(Records from a collection)

+ + + + +

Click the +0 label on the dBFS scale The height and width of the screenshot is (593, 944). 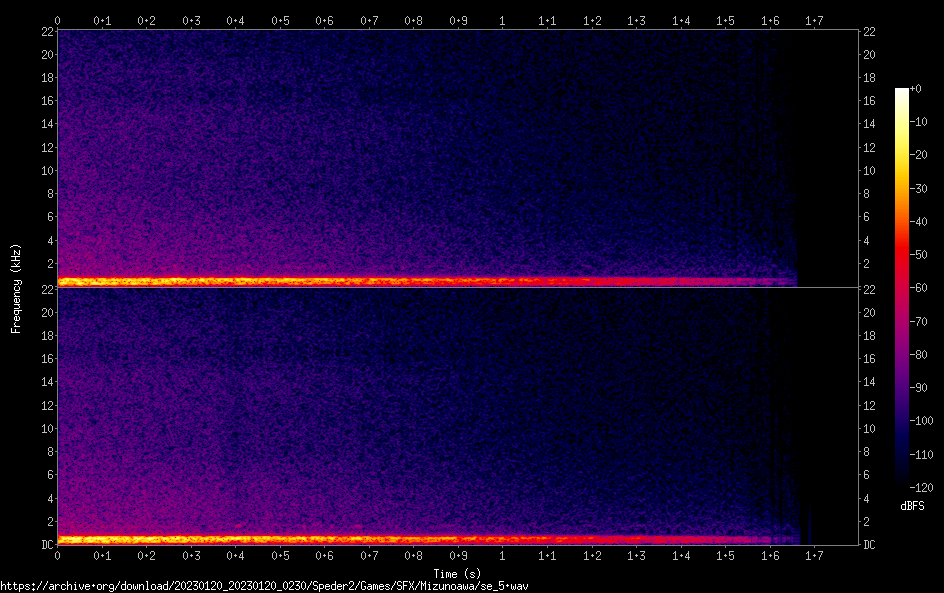(x=915, y=89)
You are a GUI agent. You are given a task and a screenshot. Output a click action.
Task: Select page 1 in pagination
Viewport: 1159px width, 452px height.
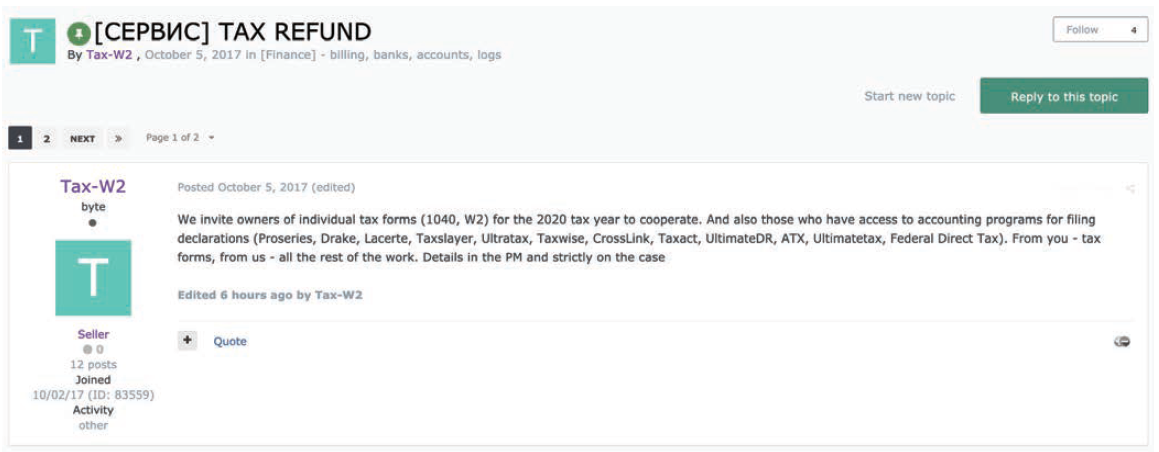(x=20, y=138)
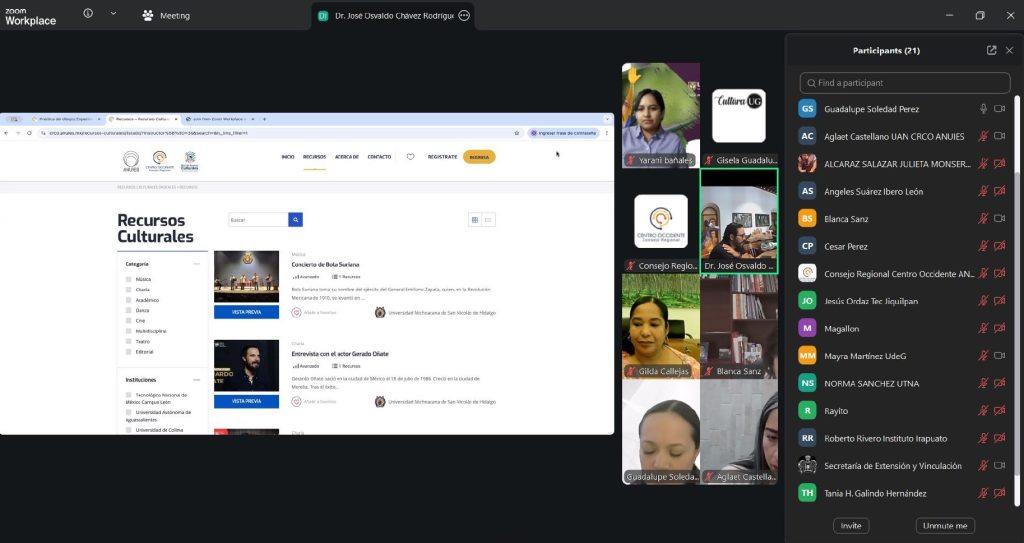
Task: Open the three-dot menu beside Dr. José Osvaldo tab
Action: click(464, 16)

+ + + + +

(EXERCISE) Begin at the line containing "You are a GUI" and copy every line through the end of the data above exactly, omitting the pictures.

(THE ANSWER)
You are a GUI agent. You are given a task and a screenshot. Output a click action.
Task: Select page 1 in pagination
Viewport: 1159px width, 452px height.
(x=20, y=138)
Task: Open the three-dot menu beside Dr. José Osvaldo tab
Action: click(464, 16)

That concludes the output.